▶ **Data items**
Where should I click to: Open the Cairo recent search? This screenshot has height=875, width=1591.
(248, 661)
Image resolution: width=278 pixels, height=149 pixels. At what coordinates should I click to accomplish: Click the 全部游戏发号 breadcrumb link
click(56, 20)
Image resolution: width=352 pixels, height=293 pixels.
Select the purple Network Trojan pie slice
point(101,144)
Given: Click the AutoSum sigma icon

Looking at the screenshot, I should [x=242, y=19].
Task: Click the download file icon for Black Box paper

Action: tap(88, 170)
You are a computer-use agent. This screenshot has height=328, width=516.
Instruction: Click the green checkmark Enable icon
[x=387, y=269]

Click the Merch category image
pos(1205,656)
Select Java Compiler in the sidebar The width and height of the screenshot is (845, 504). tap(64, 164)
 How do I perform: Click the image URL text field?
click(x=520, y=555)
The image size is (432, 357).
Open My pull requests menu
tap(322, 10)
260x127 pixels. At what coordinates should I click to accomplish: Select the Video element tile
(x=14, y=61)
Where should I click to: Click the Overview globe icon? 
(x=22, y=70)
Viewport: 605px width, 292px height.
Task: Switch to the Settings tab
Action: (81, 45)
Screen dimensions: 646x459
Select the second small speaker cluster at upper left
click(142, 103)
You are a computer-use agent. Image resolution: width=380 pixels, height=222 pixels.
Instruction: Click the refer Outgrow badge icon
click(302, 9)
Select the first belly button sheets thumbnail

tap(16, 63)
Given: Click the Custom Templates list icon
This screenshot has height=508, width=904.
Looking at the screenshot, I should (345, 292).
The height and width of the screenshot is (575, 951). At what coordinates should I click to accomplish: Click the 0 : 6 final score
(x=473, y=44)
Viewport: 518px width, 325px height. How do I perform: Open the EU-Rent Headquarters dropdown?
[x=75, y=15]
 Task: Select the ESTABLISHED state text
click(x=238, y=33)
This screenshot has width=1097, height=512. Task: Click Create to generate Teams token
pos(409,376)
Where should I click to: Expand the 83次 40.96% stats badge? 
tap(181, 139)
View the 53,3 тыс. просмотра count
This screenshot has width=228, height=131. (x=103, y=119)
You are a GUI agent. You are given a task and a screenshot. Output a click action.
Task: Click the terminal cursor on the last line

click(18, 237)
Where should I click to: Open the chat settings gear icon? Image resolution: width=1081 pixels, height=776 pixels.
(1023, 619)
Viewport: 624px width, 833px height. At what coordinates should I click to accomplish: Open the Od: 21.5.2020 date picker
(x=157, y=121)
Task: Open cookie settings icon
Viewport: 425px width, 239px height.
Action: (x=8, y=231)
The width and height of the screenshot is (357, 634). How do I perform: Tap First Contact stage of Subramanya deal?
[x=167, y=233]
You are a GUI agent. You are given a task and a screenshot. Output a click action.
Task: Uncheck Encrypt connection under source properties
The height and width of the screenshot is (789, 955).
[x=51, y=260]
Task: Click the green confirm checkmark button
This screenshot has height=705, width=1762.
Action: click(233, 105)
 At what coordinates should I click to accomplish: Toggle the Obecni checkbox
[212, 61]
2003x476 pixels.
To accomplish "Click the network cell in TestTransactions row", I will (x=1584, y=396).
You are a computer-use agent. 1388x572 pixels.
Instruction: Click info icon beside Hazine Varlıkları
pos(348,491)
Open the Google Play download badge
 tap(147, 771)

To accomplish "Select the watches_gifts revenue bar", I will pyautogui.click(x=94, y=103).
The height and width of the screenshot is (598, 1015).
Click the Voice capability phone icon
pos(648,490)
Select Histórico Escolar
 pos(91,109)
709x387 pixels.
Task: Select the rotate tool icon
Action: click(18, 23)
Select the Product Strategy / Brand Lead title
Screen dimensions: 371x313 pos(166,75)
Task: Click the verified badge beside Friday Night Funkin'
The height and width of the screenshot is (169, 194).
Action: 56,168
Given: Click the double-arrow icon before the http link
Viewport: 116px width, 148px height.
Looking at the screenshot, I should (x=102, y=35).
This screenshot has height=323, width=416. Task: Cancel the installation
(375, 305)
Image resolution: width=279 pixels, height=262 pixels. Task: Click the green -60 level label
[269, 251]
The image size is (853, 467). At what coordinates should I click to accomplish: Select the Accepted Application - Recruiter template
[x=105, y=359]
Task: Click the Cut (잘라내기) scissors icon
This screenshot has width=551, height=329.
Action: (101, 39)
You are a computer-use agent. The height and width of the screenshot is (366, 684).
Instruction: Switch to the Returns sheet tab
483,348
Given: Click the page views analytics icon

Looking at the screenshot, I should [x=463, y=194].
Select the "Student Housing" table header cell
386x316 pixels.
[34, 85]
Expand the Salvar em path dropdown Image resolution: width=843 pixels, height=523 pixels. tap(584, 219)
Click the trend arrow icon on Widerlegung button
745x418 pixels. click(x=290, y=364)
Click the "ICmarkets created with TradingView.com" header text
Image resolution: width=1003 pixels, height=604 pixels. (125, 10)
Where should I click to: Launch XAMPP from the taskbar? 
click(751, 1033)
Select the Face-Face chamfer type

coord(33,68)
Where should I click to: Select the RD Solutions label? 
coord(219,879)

▶ **Exercise goal**
Render every line of the listing above as a JSON array of strings, one string per line, and omit any blank lines.

▶ **Answer for the task**
[
  "Where should I click to: Open the Cairo recent search? This screenshot has height=875, width=1591.",
  "(248, 661)",
  "Image resolution: width=278 pixels, height=149 pixels. At what coordinates should I click to accomplish: Click the 全部游戏发号 breadcrumb link",
  "click(56, 20)",
  "Image resolution: width=352 pixels, height=293 pixels.",
  "Select the purple Network Trojan pie slice",
  "point(101,144)",
  "Given: Click the AutoSum sigma icon",
  "Looking at the screenshot, I should [x=242, y=19].",
  "Task: Click the download file icon for Black Box paper",
  "Action: tap(88, 170)",
  "You are a computer-use agent. This screenshot has height=328, width=516.",
  "Instruction: Click the green checkmark Enable icon",
  "[x=387, y=269]",
  "Click the Merch category image",
  "pos(1205,656)",
  "Select Java Compiler in the sidebar The width and height of the screenshot is (845, 504). tap(64, 164)",
  " How do I perform: Click the image URL text field?",
  "click(x=520, y=555)",
  "The image size is (432, 357).",
  "Open My pull requests menu",
  "tap(322, 10)",
  "260x127 pixels. At what coordinates should I click to accomplish: Select the Video element tile",
  "(x=14, y=61)",
  "Where should I click to: Click the Overview globe icon? ",
  "(x=22, y=70)",
  "Viewport: 605px width, 292px height.",
  "Task: Switch to the Settings tab",
  "Action: (81, 45)",
  "Screen dimensions: 646x459",
  "Select the second small speaker cluster at upper left",
  "click(142, 103)",
  "You are a computer-use agent. Image resolution: width=380 pixels, height=222 pixels.",
  "Instruction: Click the refer Outgrow badge icon",
  "click(302, 9)",
  "Select the first belly button sheets thumbnail",
  "tap(16, 63)",
  "Given: Click the Custom Templates list icon",
  "This screenshot has height=508, width=904.",
  "Looking at the screenshot, I should (345, 292).",
  "The height and width of the screenshot is (575, 951). At what coordinates should I click to accomplish: Click the 0 : 6 final score",
  "(x=473, y=44)",
  "Viewport: 518px width, 325px height. How do I perform: Open the EU-Rent Headquarters dropdown?",
  "[x=75, y=15]",
  " Task: Select the ESTABLISHED state text",
  "click(x=238, y=33)",
  "This screenshot has width=1097, height=512. Task: Click Create to generate Teams token",
  "pos(409,376)",
  "Where should I click to: Expand the 83次 40.96% stats badge? ",
  "tap(181, 139)",
  "View the 53,3 тыс. просмотра count",
  "This screenshot has width=228, height=131. (x=103, y=119)",
  "You are a GUI agent. You are given a task and a screenshot. Output a click action.",
  "Task: Click the terminal cursor on the last line",
  "click(18, 237)",
  "Where should I click to: Open the chat settings gear icon? Image resolution: width=1081 pixels, height=776 pixels.",
  "(1023, 619)",
  "Viewport: 624px width, 833px height. At what coordinates should I click to accomplish: Open the Od: 21.5.2020 date picker",
  "(x=157, y=121)",
  "Task: Open cookie settings icon",
  "Viewport: 425px width, 239px height.",
  "Action: (x=8, y=231)",
  "The width and height of the screenshot is (357, 634). How do I perform: Tap First Contact stage of Subramanya deal?",
  "[x=167, y=233]",
  "You are a GUI agent. You are given a task and a screenshot. Output a click action.",
  "Task: Uncheck Encrypt connection under source properties",
  "The height and width of the screenshot is (789, 955).",
  "[x=51, y=260]",
  "Task: Click the green confirm checkmark button",
  "This screenshot has height=705, width=1762.",
  "Action: click(233, 105)",
  " At what coordinates should I click to accomplish: Toggle the Obecni checkbox",
  "[212, 61]",
  "2003x476 pixels.",
  "To accomplish \"Click the network cell in TestTransactions row\", I will (x=1584, y=396).",
  "You are a computer-use agent. 1388x572 pixels.",
  "Instruction: Click info icon beside Hazine Varlıkları",
  "pos(348,491)",
  "Open the Google Play download badge",
  " tap(147, 771)",
  "To accomplish \"Select the watches_gifts revenue bar\", I will pyautogui.click(x=94, y=103).",
  "The height and width of the screenshot is (598, 1015).",
  "Click the Voice capability phone icon",
  "pos(648,490)",
  "Select Histórico Escolar",
  " pos(91,109)",
  "709x387 pixels.",
  "Task: Select the rotate tool icon",
  "Action: click(18, 23)",
  "Select the Product Strategy / Brand Lead title",
  "Screen dimensions: 371x313 pos(166,75)",
  "Task: Click the verified badge beside Friday Night Funkin'",
  "The height and width of the screenshot is (169, 194).",
  "Action: 56,168",
  "Given: Click the double-arrow icon before the http link",
  "Viewport: 116px width, 148px height.",
  "Looking at the screenshot, I should (x=102, y=35).",
  "This screenshot has height=323, width=416. Task: Cancel the installation",
  "(375, 305)",
  "Image resolution: width=279 pixels, height=262 pixels. Task: Click the green -60 level label",
  "[269, 251]",
  "The image size is (853, 467). At what coordinates should I click to accomplish: Select the Accepted Application - Recruiter template",
  "[x=105, y=359]",
  "Task: Click the Cut (잘라내기) scissors icon",
  "This screenshot has width=551, height=329.",
  "Action: (101, 39)",
  "You are a computer-use agent. The height and width of the screenshot is (366, 684).",
  "Instruction: Switch to the Returns sheet tab",
  "483,348",
  "Given: Click the page views analytics icon",
  "Looking at the screenshot, I should [x=463, y=194].",
  "Select the \"Student Housing\" table header cell",
  "386x316 pixels.",
  "[34, 85]",
  "Expand the Salvar em path dropdown Image resolution: width=843 pixels, height=523 pixels. tap(584, 219)",
  "Click the trend arrow icon on Widerlegung button",
  "745x418 pixels. click(x=290, y=364)",
  "Click the \"ICmarkets created with TradingView.com\" header text",
  "Image resolution: width=1003 pixels, height=604 pixels. (125, 10)",
  "Where should I click to: Launch XAMPP from the taskbar? ",
  "click(751, 1033)",
  "Select the Face-Face chamfer type",
  "coord(33,68)",
  "Where should I click to: Select the RD Solutions label? ",
  "coord(219,879)"
]